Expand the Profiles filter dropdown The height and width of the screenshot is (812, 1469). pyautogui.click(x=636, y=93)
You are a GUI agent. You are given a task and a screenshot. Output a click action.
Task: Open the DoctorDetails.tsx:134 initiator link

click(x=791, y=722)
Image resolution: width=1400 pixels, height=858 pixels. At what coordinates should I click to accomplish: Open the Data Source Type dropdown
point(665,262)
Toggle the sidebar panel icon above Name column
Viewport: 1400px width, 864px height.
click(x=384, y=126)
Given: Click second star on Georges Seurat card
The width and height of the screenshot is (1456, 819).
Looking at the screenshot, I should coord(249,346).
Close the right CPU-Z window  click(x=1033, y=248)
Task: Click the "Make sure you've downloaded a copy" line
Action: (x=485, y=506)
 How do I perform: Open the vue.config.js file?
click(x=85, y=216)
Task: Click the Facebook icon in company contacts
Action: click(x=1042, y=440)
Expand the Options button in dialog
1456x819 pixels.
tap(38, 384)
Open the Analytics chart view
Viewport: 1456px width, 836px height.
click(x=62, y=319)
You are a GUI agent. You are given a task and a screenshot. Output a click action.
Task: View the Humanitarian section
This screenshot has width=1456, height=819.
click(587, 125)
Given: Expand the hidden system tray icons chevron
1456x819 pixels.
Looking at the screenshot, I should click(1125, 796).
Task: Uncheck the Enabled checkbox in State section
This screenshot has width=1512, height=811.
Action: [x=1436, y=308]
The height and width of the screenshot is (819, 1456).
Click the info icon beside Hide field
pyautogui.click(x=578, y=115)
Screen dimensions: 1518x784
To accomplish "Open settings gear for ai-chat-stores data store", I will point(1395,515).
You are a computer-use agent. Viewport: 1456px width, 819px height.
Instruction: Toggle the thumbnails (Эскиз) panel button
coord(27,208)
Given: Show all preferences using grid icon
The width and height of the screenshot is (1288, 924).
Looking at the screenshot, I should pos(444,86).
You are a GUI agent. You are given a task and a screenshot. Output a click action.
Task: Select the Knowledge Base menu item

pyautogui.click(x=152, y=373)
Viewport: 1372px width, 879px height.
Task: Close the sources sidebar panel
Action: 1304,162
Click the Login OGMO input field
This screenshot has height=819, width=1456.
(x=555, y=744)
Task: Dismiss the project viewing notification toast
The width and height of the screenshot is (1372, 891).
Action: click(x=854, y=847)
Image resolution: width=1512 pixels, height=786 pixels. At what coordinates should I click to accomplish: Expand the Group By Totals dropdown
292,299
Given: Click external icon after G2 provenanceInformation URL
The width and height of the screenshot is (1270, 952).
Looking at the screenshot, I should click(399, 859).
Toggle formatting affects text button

= = =

(What is required): Your answer must be the lines from the first line of the records through the line containing "Task: View the Humanitarian section", copied exactly.

(Exercise result):
Expand the Profiles filter dropdown The height and width of the screenshot is (812, 1469). pyautogui.click(x=636, y=93)
You are a GUI agent. You are given a task and a screenshot. Output a click action.
Task: Open the DoctorDetails.tsx:134 initiator link

click(x=791, y=722)
Image resolution: width=1400 pixels, height=858 pixels. At what coordinates should I click to accomplish: Open the Data Source Type dropdown
point(665,262)
Toggle the sidebar panel icon above Name column
Viewport: 1400px width, 864px height.
click(x=384, y=126)
Given: Click second star on Georges Seurat card
The width and height of the screenshot is (1456, 819).
Looking at the screenshot, I should coord(249,346).
Close the right CPU-Z window  click(x=1033, y=248)
Task: Click the "Make sure you've downloaded a copy" line
Action: (x=485, y=506)
 How do I perform: Open the vue.config.js file?
click(x=85, y=216)
Task: Click the Facebook icon in company contacts
Action: click(x=1042, y=440)
Expand the Options button in dialog
1456x819 pixels.
tap(38, 384)
Open the Analytics chart view
Viewport: 1456px width, 836px height.
click(x=62, y=319)
You are a GUI agent. You are given a task and a screenshot. Output a click action.
Task: View the Humanitarian section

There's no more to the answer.